What makes this more than a caching scheme is the self-evolution layer. The tool-maker does not just store and reuse — it notices when its tools are failing and repairs them. It observes execution traces from live traffic, not just from a test environment, which means it can catch the cases where a backend schema has drifted or a new edge case has appeared in production.
This is the property that separates tool-making from simple memoization. A memoized result is a snapshot. A tool is a living procedure that gets updated when the world changes underneath it.
The paper gives this a name that is worth sitting with: self-evolving. Not self-improving in the abstract sense of a model getting better weights, but self-evolving in the operational sense: the agent's repertoire of validated procedures grows over time, driven by actual production traffic, and the agent becomes more capable at its job not by being retrained but by becoming more knowledgeable about its own domain.

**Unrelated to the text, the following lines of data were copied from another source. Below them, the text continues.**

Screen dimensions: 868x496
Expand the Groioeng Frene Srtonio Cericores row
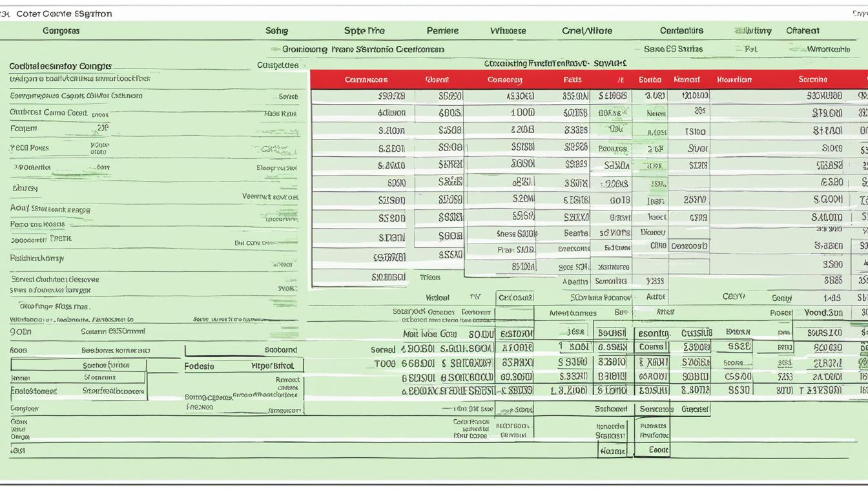tap(362, 48)

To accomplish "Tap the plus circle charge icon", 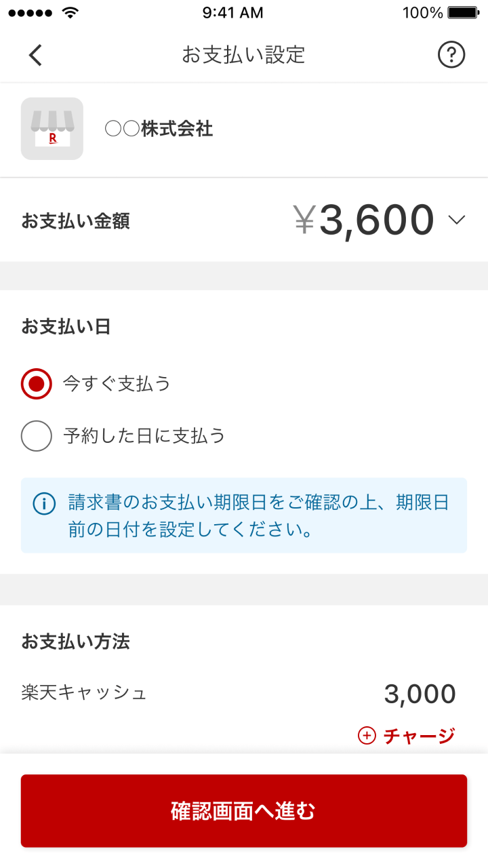I will coord(367,736).
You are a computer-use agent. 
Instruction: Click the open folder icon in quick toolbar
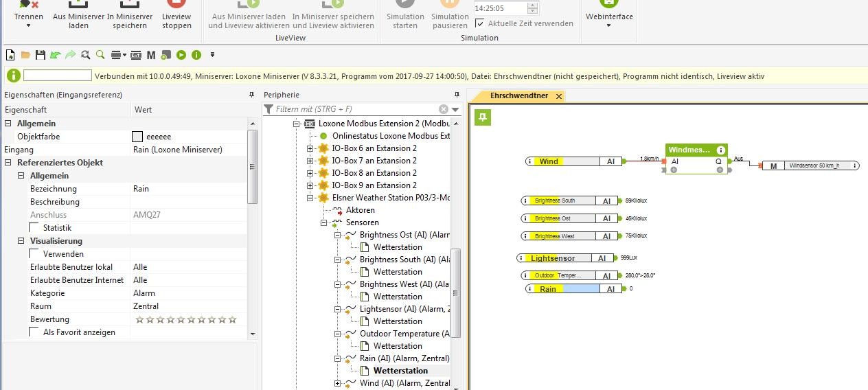tap(25, 55)
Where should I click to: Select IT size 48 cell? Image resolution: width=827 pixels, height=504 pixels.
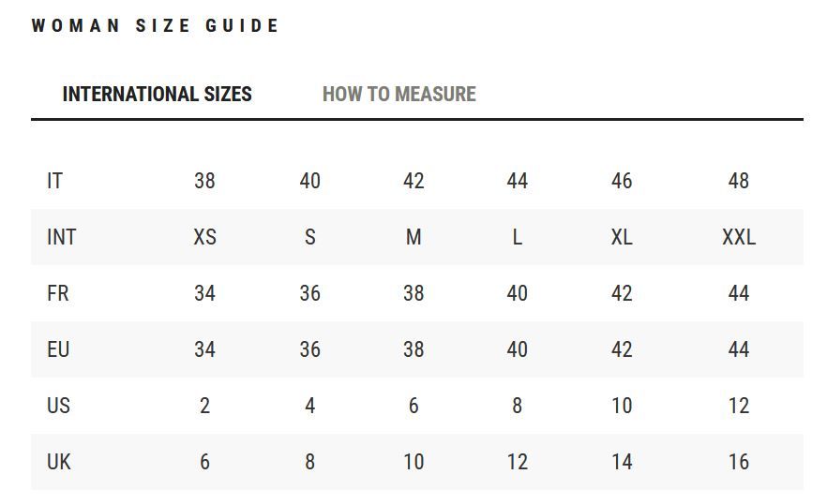coord(738,181)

There is a question lurking underneath the engineering results, and the paper does not quite answer it. When does an agent become less like a programmer and more like a craftsman?

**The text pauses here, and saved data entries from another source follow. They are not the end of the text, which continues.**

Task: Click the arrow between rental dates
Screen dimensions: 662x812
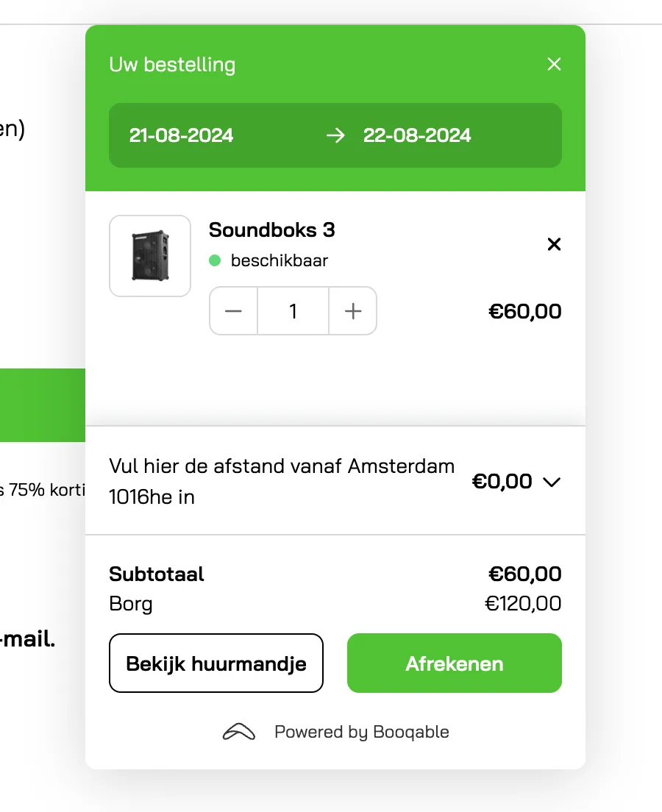Action: (x=335, y=135)
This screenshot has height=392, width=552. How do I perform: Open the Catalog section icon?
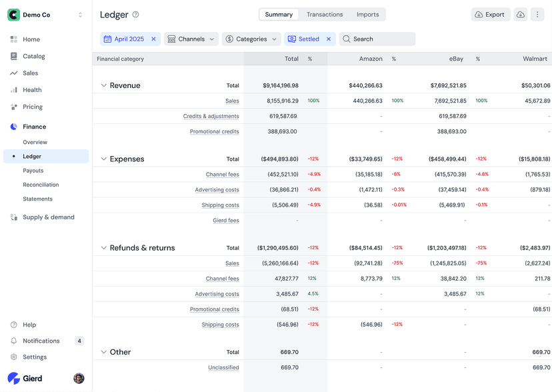pyautogui.click(x=14, y=56)
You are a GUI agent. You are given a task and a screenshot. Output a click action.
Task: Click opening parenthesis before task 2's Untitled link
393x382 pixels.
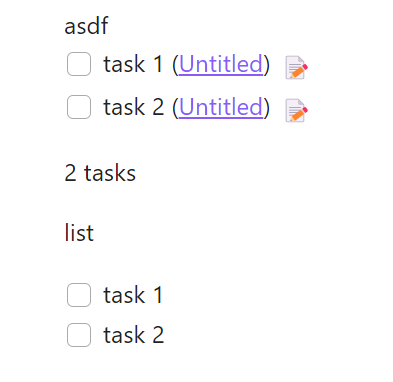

A programmer starts fresh every time. A craftsman has a workshop. They have tools they have made, refined, and kept sharp. They recognize the situation, reach for the right tool, and use it without needing to re-forge it from ore.
The tool-making pipeline is, among other things, a description of what it looks like when an AI agent starts building a workshop. The workshop is the set of validated, versioned tools. The craftsman is the production agent that knows which tool to reach for and when to build a new one.
Whether this constitutes something genuinely like learning, or merely like adaptation, depends on what you think learning is. The paper does not settle that question — and fairly, because the engineering question is hard enough without settling the philosophical one. But the trajectory is worth noting: agents that get better at their job not by being retrained but by accumulating and refining their own tools, over time, in production.
In a civilization of a million AI agents, tool-making is how you turn individual capability into collective infrastructure. When one agent builds a tool and it works, that tool can be versioned, tested, and deployed to every agent that handles the same class of task. The SOP that took an hour to execute the first time takes seconds the thousandth time, because the agent no longer has to derive it — it just calls the tool.
This is, in a sense, the answer to the question every large-scale AI deployment eventually faces: how do you prevent a million agents from each independently making the same mistakes, re-deriving the same procedures, and regenerating the same code? You give them a way to stop. You give them a workshop.
The paper's authors are candid that this is early work. The alarm-triage domain is controlled. The backends are monitored. The labeled cases are available for repair. In a less structured environment, tool-making may be harder to operationalize. But the direction is clear, and the results in the domains where it has been tried are substantial enough to suggest it is not a one-time trick.
When agents start making their own tools, something changes about what it means for them to do a job. The job stops being a sequence of derivations and becomes something closer to practice. And practice, as any craftsperson knows, is how you get good.
Paper: Kujanpää, K., Liu, N., Alam, S., Sura, Y. R., Yang, T., Klinkner, S., & Malmasi, S. (2026). Tool-Making and Self-Evolving LLM Agents in Low-Latency Systems. arXiv:2607.08010. Submitted July 9, 2026.
Image: Generated with Gemini 3 Pro. Prompt available on request.